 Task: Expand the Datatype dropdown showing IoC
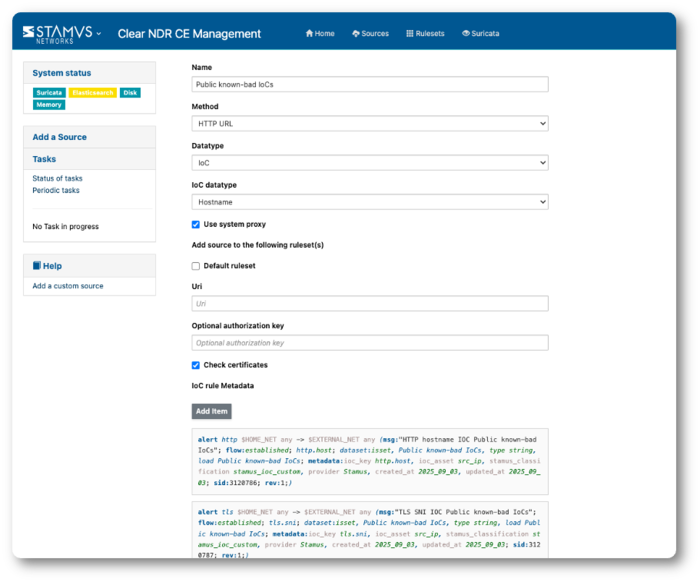(x=370, y=162)
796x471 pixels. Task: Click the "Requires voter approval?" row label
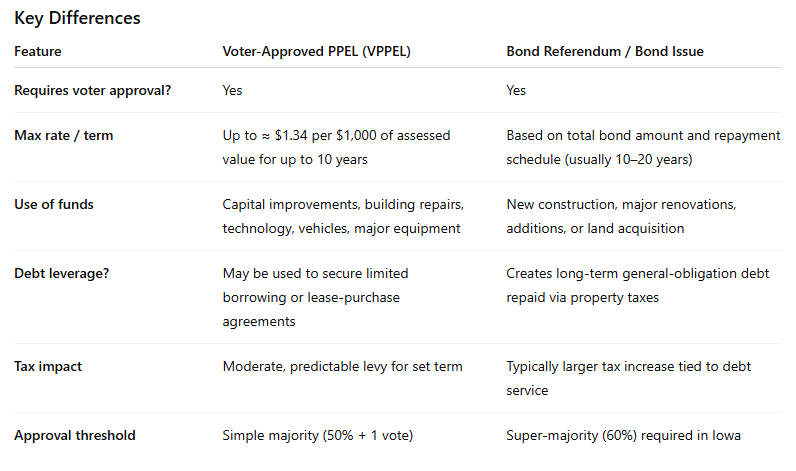click(x=93, y=90)

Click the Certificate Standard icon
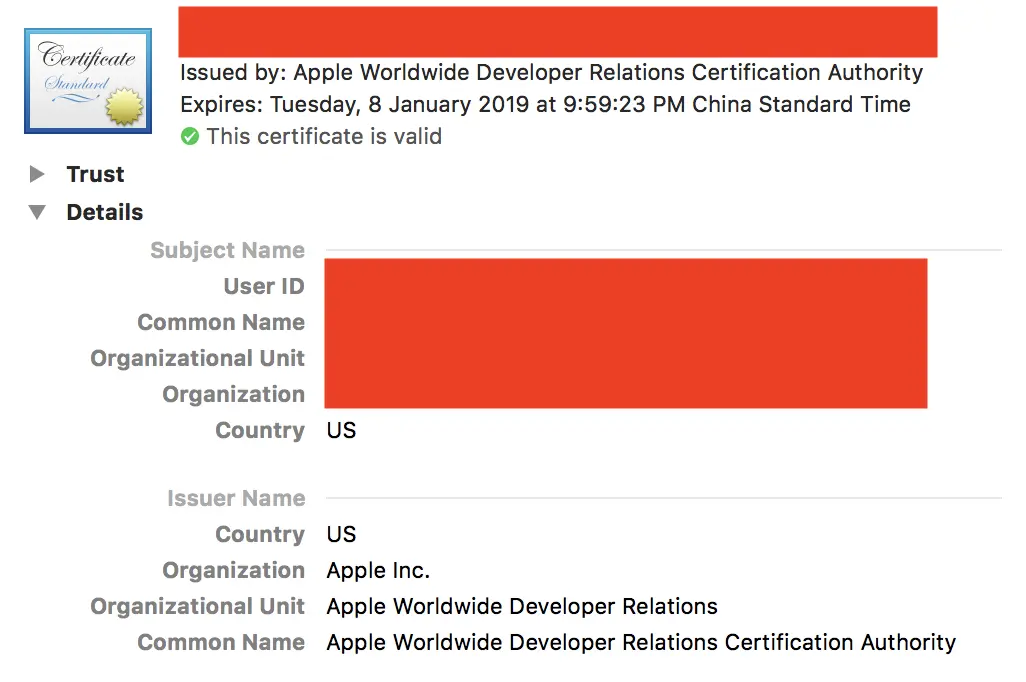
━━━━━━━━━━━━━━━━━━━━
*What is expected*
Convert the rows above into a Markdown table with the columns Number and Entry, giving each nonblank line its own numbered entry. Leave out the pictures.

*Written answer*
| Number | Entry |
|---|---|
| 1 |  Task: Expand the Datatype dropdown showing IoC |
| 2 | (x=370, y=162) |
| 3 | 796x471 pixels. Task: Click the "Requires voter approval?" row label |
| 4 | click(x=93, y=90) |
| 5 | Click the Certificate Standard icon |